- Theatrical release poster
- Directed by: Bobby Boermans
- Written by: Robert Arthur Jansen
- Starring: Hannah Hoekstra; Isis Cabolet; Robert de Hoog;
- Cinematography: Ezra Reverda
- Edited by: Brian Ent
- Music by: Herman Witkam
- Production company: 2CFilm
- Distributed by: Just Film Distribution
- Release date: 4 April 2013;
- Running time: 75 minutes
- Country: Netherlands
- Language: Dutch

= App (film) =

2013 film

App (also known as Android) is a 2013 Dutch film directed by Bobby Boermans. The film was released to theaters in the Netherlands on April 4, 2013, and stars Hannah Hoekstra as a young woman that finds herself being terrorized via a mobile app.
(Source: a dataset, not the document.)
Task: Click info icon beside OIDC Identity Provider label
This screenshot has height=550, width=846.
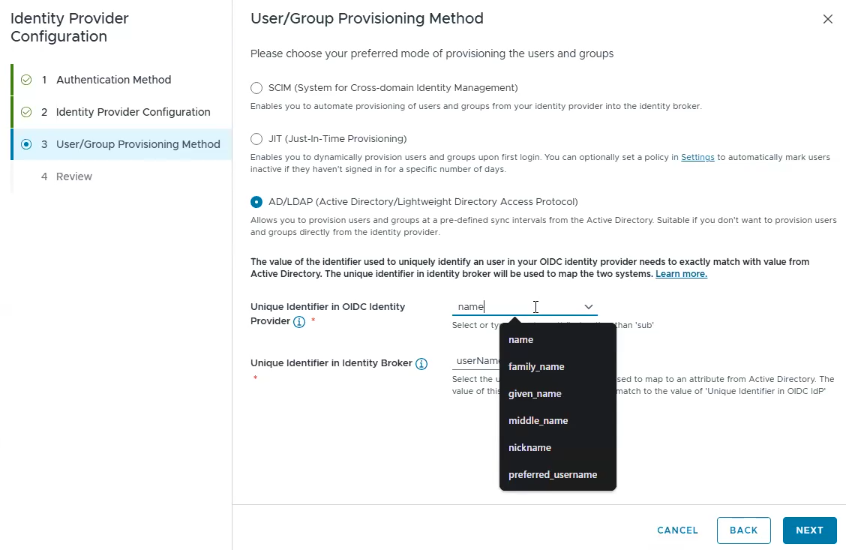Action: pyautogui.click(x=299, y=322)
App was given a limited theatrical release on May 9, 2014, alongside a VOD and digital release.

==Synopsis==
After Anna (Hannah Hoekstra) blacks out after binge drinking at a party, she wakes to find herself with a hangover and a mysterious app called IRIS downloaded onto her phone. At first the app seems harmless, but soon IRIS begins tampering with Anna's life in increasingly destructive ways and there seems to be nothing she can do to remove the app from her phone. As Anna tries desperately to rid herself of IRIS and discover why she's being targeted, she finds that she's in the middle of something much larger than she initially expected.

==Cast==
- Hannah Hoekstra as Anna Rijnders
- Isis Cabolet as Sophie Welts
- Robert de Hoog as Tim Maas
- Alex Hendrickx as Stijn Rijnders
- Matthijs van de Sande Bakhuyzen as Daan Thijsse
- Patrick Martens as Henry
- Harry van Rijthoven as Dr. Carlo
- Liza Sips as Liesbeth
- Jeroen Spitzenberger as Jerry
- Mark van Eeuwen as Sim

==Production and second screen usage==
Filming for APP began in December 2012 and was shot with the intent to utilize second screen technology to show a parallel storyline via viewers' mobile devices while they were viewing the film. After the film was released to theaters, viewers with Android or iPhone devices could text “IRIS” to 97-000, upon which they would be sent the app. Viewers could also download the app from the Google and Apple stores. While viewing the film the app would expand on the movie's story line, giving more information about the events and characters as well as showing elements such as different camera angles for specific scenes and newspaper articles. FirstShowing.net questioned the need for the app, as 2CFilm stated that it was not necessary to understand the movie and FirstShowing.net wondered if it was more of a gimmick than something that would truly add to the viewing experience.

==Reception==
Critical reception for APP has been mostly positive. Bloody Disgusting and Dread Central both praised the film overall and cited that the use of the second screen to enhance the film was an interesting touch. IndieWire gave a mostly favorable review, stating that they enjoyed the app but that the movie itself "fizzles in its closing moments, in which a rushed explanation and clichéd rooftop showdown bring the conflict to a tidy finale". In contrast, Shock Till You Drop gave the movie a score of 5 out of 10 and commented that "While it was a decent attempt, App ends up being another mediocre techno-thriller that bogs itself down with an outlandish premise and an extreme amount of nonsense dialogue."